Cash and Cash Equivalents Increase: $225.751M
Income Tax Provision: -245.746M
Net Income explanation: Primarily driven by a one-time $245.746M income tax benefit, representing 84% of the Net Income increase from Q3 2024 to Q3 2025.

The interested reader is now encouraged to pause and verify these answers using the original document to convince oneself whether these numbers are accurate or not.

Compare with vanilla RAG

If I implement a simple RAG system (with or without re-ranking) using the same financial statement (in Markdown format), gte-small as the underlying embedding model and FAISS as the vector DB (for efficient retrieval), the following notebook implements just that.

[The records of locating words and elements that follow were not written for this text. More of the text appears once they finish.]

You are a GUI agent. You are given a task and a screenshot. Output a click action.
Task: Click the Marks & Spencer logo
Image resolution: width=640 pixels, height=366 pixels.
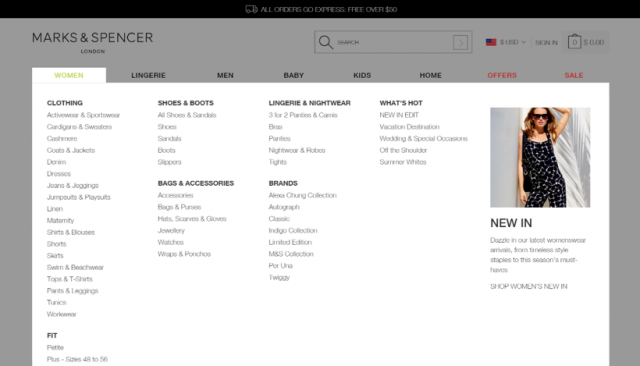93,42

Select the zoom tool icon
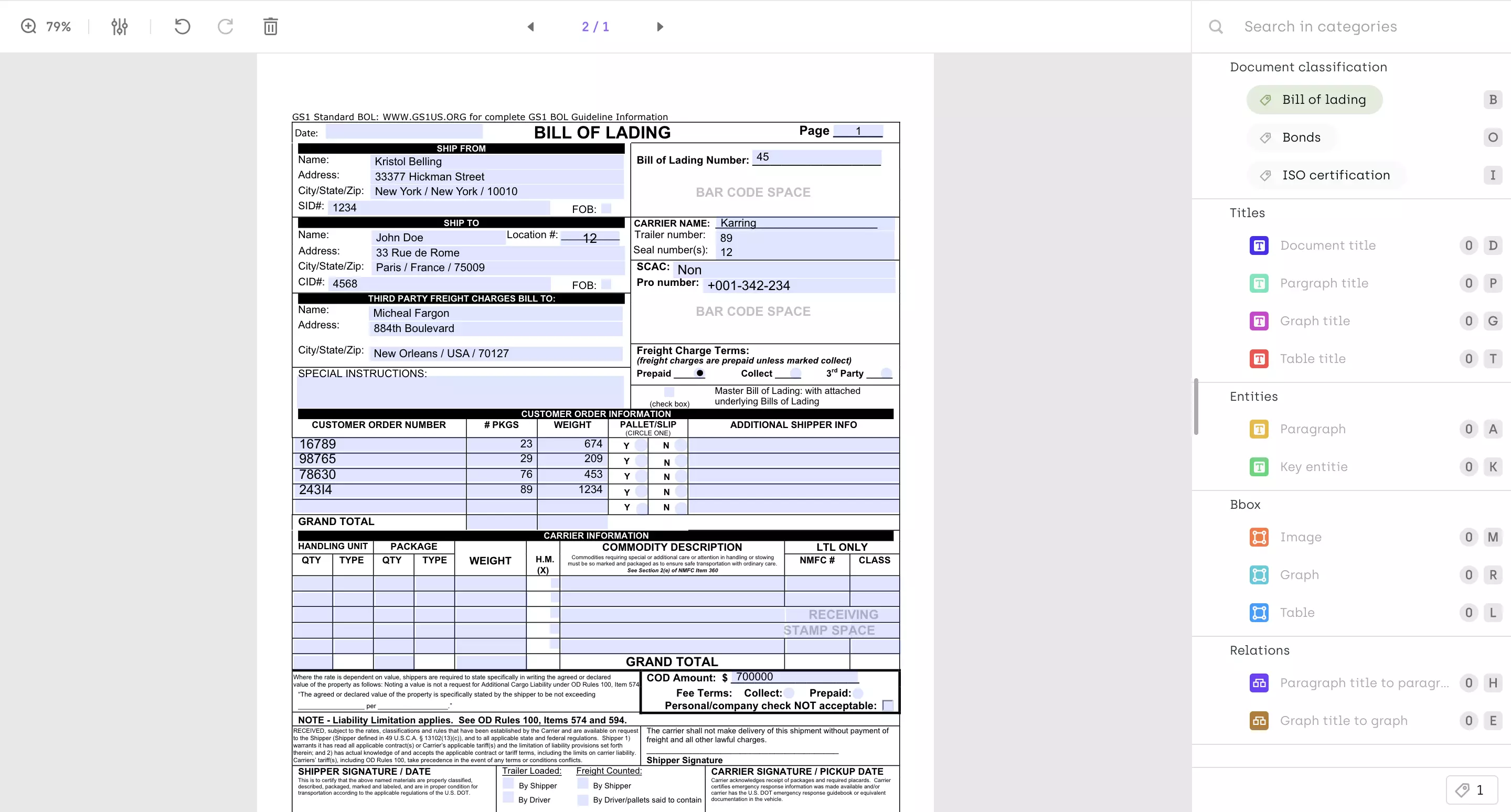[28, 26]
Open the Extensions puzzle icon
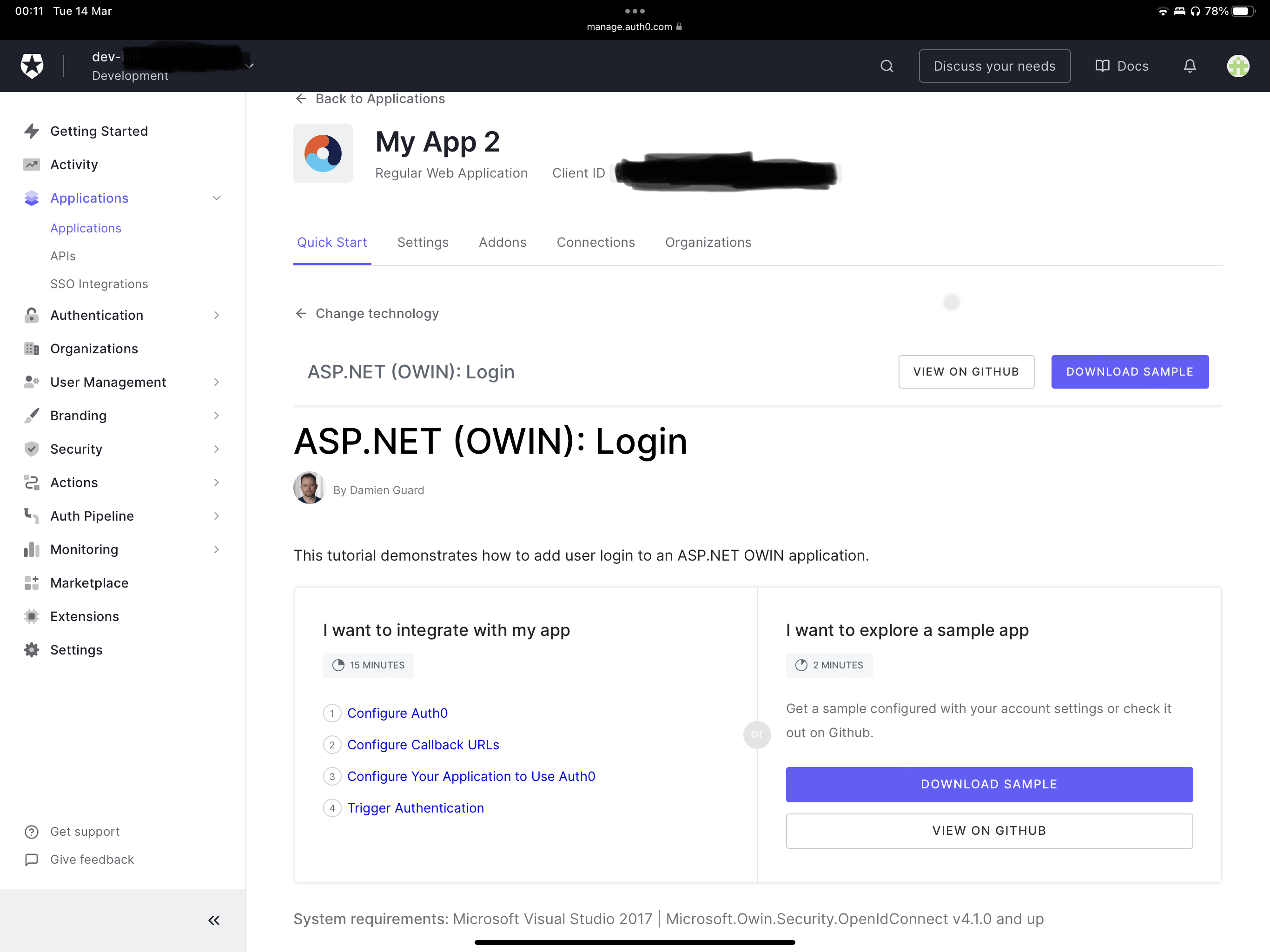The image size is (1270, 952). point(32,616)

In this notebook, I’m also using OpenAI API and gpt-5.1 as the underlying LLM to answer the 3 questions asked. This RAG implementation produces the following answers to the questions:

USER_QUERY: How much did cash and cash equivalents increase from Dec 31, 2024 to Sep 30, 2025?
ANSWER: $225,751 thousand. This is the net increase in cash, cash equivalents and restricted cash shown for the nine months ended September 30, 2025.

USER_QUERY: What is Provision for (benefit from) income taxes in 2025?
ANSWER: N/A

USER_QUERY: Explain why Net Income is $292.2M in Q3 2025 — what portion is one-time?
ANSWER: Net income of $292.2M in Q3 2025 includes a one-time income tax benefit of $222.7M from releasing the valuation allowance on deferred tax assets, so only about $69.5M is from recurring operations.  
This is because the company explicitly discloses that the $222.7M tax benefit is a one-time item recorded in the quarter, inflating GAAP net income for Q3 2025.

As can be seen from the answers, while questions 1 and 3 are answered correctly – in fact, the answer to question is 3 is even more accurate than the one produced by the agent (because it was not found in the tables, but rather in the text portions of the statement) – the answer to question 2 is simply given as N/A (not found). While the agentic approach insists that the one-time tax benefit is $245.746M (for question 3) as that’s the only number that can be found in the tables, a more accurate answer (in true accounting terms) is $222.7M, which is stressed in other parts of the statement.

We can thus conclude that even though an agentic approach to this problem is seemingly more superior than an traditional RAG, it cannot completely replace a RAG system knowing that some of the answers might not be embedded in tabular parts of the statement, but rather in the free texts. Therefore, a more comprehensive solution should be an intelligent hybrid approach of both agents and RAG such that all kinds of answers can be potentially retrieved.